Top of Given data

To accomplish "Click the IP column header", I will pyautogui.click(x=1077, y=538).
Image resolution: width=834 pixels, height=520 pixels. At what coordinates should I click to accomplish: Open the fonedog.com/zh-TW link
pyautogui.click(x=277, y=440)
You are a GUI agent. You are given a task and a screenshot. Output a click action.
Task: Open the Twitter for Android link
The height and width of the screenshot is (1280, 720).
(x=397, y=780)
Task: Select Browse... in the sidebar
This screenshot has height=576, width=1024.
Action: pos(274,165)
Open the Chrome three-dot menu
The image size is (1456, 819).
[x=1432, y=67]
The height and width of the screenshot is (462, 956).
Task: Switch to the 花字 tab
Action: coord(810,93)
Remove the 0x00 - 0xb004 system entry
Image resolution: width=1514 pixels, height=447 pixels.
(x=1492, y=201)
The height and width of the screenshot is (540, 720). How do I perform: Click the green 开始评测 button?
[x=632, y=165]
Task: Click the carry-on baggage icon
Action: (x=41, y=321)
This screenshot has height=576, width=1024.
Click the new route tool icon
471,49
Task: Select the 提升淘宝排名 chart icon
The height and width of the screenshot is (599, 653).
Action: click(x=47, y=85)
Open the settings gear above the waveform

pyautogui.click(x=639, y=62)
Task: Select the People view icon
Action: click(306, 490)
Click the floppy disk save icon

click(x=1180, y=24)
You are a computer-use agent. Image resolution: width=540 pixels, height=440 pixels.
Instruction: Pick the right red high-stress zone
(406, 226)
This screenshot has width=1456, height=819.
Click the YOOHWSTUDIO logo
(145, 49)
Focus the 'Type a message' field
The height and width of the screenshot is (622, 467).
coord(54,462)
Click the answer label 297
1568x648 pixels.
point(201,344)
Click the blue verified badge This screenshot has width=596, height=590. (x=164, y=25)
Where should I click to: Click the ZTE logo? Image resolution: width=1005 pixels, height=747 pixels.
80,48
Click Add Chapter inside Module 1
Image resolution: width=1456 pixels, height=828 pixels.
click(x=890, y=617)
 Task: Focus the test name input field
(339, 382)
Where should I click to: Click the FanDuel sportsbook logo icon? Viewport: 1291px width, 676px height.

Bottom of Given data

Write out each line exactly, as it is shown above.

*Exercise result:*
To accomplish "Click the IP column header", I will pyautogui.click(x=1077, y=538).
Image resolution: width=834 pixels, height=520 pixels. At what coordinates should I click to accomplish: Open the fonedog.com/zh-TW link
pyautogui.click(x=277, y=440)
You are a GUI agent. You are given a task and a screenshot. Output a click action.
Task: Open the Twitter for Android link
The height and width of the screenshot is (1280, 720).
(x=397, y=780)
Task: Select Browse... in the sidebar
This screenshot has height=576, width=1024.
Action: pos(274,165)
Open the Chrome three-dot menu
The image size is (1456, 819).
[x=1432, y=67]
The height and width of the screenshot is (462, 956).
Task: Switch to the 花字 tab
Action: coord(810,93)
Remove the 0x00 - 0xb004 system entry
Image resolution: width=1514 pixels, height=447 pixels.
(x=1492, y=201)
The height and width of the screenshot is (540, 720). How do I perform: Click the green 开始评测 button?
[x=632, y=165]
Task: Click the carry-on baggage icon
Action: (x=41, y=321)
This screenshot has height=576, width=1024.
Click the new route tool icon
471,49
Task: Select the 提升淘宝排名 chart icon
The height and width of the screenshot is (599, 653).
Action: click(x=47, y=85)
Open the settings gear above the waveform

pyautogui.click(x=639, y=62)
Task: Select the People view icon
Action: click(306, 490)
Click the floppy disk save icon

click(x=1180, y=24)
You are a computer-use agent. Image resolution: width=540 pixels, height=440 pixels.
Instruction: Pick the right red high-stress zone
(406, 226)
This screenshot has width=1456, height=819.
Click the YOOHWSTUDIO logo
(145, 49)
Focus the 'Type a message' field
The height and width of the screenshot is (622, 467).
coord(54,462)
Click the answer label 297
1568x648 pixels.
point(201,344)
Click the blue verified badge This screenshot has width=596, height=590. (x=164, y=25)
Where should I click to: Click the ZTE logo? Image resolution: width=1005 pixels, height=747 pixels.
80,48
Click Add Chapter inside Module 1
Image resolution: width=1456 pixels, height=828 pixels.
click(x=890, y=617)
 Task: Focus the test name input field
(339, 382)
Where should I click to: Click the FanDuel sportsbook logo icon? Viewport: 1291px width, 676px height.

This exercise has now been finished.